The general positions laid down in this passage (omitting points of detail) are as follows: Certain incredible occurrences in the past history of man are assumed by divines to be facts on the authority of the Bible. These include the complete breaking down of the divine plan in the creation of man through the agency of a being who has frustrated the purposes of the Almighty. Next it is asserted on the same authority that another series of events has taken place which are in the highest degree contrary to reason, for the purpose of remedying this failure of the original plan. Then it is alleged that the probability of a divine interference, in order to remedy a state of things which reason pronounces to be incredible, is argued on the authority of reason for the purpose of proving the occurrence of another state of things equally repugnant to reason. Such a line of argument is affirmed to begin in irrational assumptions, and to terminate in a vicious circle.

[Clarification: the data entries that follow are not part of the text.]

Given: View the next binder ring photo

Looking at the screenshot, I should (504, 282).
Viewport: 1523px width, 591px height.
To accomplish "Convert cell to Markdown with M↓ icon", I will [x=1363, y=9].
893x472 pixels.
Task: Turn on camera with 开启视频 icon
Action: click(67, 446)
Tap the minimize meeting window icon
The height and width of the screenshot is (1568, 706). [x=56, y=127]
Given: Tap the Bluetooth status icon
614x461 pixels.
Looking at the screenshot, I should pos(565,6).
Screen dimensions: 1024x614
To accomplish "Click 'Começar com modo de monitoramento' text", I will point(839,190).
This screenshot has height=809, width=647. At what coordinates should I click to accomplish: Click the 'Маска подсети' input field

I have before observed that the work from which the above passage is taken, although entitled “Supernatural Religion, or an inquiry into the reality of Divine Revelation,” is really an attack on the central position of the New Testament, the historical value of the Gospels. In taking this course the author raises an intelligible issue instead of spreading the argument over an endless mass of controversial matter. If the historical character of the Gospels cannot be maintained, the whole controversy as to whether Christianity is a divine revelation is ended. This forms the key of the Christian position, to which the other parts of the controversy stand in the relation of mere outworks. If the events recorded in the Gospels are historical, Christianity must be a divine revelation, notwithstanding the difficulties connected with certain statements of the Old Testament. The real point at issue between those who believe and those who deny that God has made a supernatural revelation of Himself, is confined to the following question: Are the contents of the Gospels historically credible? Is the character of Jesus Christ as depicted in them the delineation of an ideal conception or of an historical reality? The author discerns clearly that this is the turning point of the controversy, and has accordingly addressed himself to prove that the Gospels are valueless as historical documents. This line of argument is candid, and one which, if adhered to, will save an immense expenditure of reasoning power.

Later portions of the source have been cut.